Father, Son and Spirit: God is three Persons. Yet if God is three Persons, what is it that makes God One? The Eastern Church has long maintained that what makes God One is the Father. God the Father is the cause or source of Godhead. In theological terms, they would say that the Father is the monarch within the Godhead. God the Father begets God the Son 'before all worlds'; God the Spirit proceeds from the God the Father 'before all worlds'. God the Father is, as it were, the apex of a triangle. If God the Spirit proceeds from God the Son as well as from God the Father this pattern is disturbed completely. Suddenly there is nothing distinctive about the Father. The Father is no longer the source of Godhead. He shares that privilege with the Son. By introducing the filioque, said Constantinople, the Western Church blurred for ever the unique characteristics of the three Persons of God.

This blurring is alive and well. You'll all have heard the Son described as Jesus, who shows us who God is; and the Spirit described as the wind of Pentecost, who gives us life; and the Father described as...well, often, and rather lamely, as the Creator of the Universe. It's a standard sermon for Trinity Sunday. Yet whether we are Western or Eastern Christians, it's inadequate. Creation is the work of God, Father, Son and Spirit. Creation is not the work of the Father alone. The Father is the Father of the Son. God is the Father of all Creation. The blurring of the Persons inhibits the diversity within the Godhead, insists the East, and, in its place exalts the unity. It does not allow the Father to be the monarch within the Trinity - but it makes a diverse Godhead into a monolithic God. And for more than a thousand years the Eastern Church has detected a similar trend in the polity that allowed the filioque to find its way into the Creed. The creed of the whole Church had been re-written by the Bishop of Rome. Nicetas remarked memorably that he had thereby assumed to himself a monarchy. And that was a thing to be resisted.

It would probably be overstating the case to claim that the Greeks' current unhappiness with the economic prescriptions of those who think of themselves as her betters can be attributed to the filioque controversy. But it is indubitably the case that to this day the East treasures the diversity of the Trinity and, through the patriarchates that constitute its ecclesiastical polity, it resists the temptation to enthrone any one of its bishops as a monarch. In the West the style of Church government is either determinedly monarchical, as in the Roman Communion, or is, in response, rather dysfunctional and unhappily congregationalist, as in the Anglican Communion. Our Trinitarian theology has often been weak and subsumed beneath an agenda which emphasizes the oneness rather than the plurality of God. Perhaps - perhaps - it is time for the West to look again at both its credal formulations and at how it arrives at them.

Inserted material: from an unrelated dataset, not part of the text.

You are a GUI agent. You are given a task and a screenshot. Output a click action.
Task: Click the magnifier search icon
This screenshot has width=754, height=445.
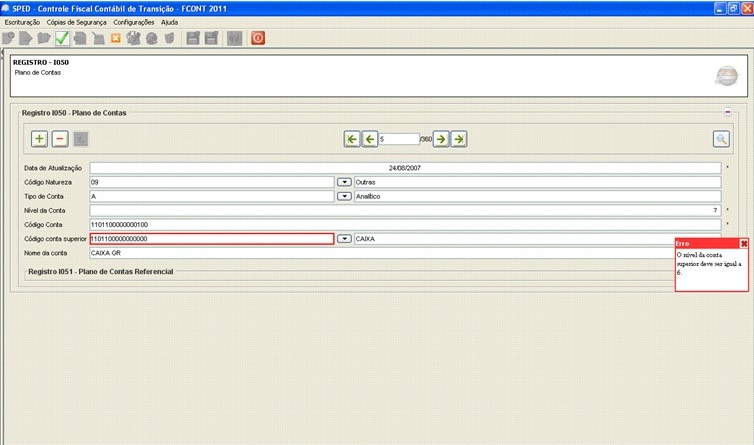pos(720,139)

It may appear that this sermon is tilting in a direction that is utterly inappropriate for a Diamond Jubilee. So let me conclude with this. As I have said, the Eastern view remains that the Father is monarch within the Trinity, but the Father is monarch only by virtue of what he enables in the other persons of the Trinity. The Father's monarchy is a service to the whole. It allows it to be. It gives it life. It never dominates or domineers. I would like to suggest that there could be no better exemplar of this understanding of monarchy than the monarch whose long reign we celebrate today. Her singular achievement has been for sixty years to serve the whole. Perhaps she has something to teach us about both theology and holy order.

May God the Father, God the Son and God the Holy Spirit bless and keep her - and all of us - this Trinity Sunday, this Jubilee weekend, and for evermore. Amen.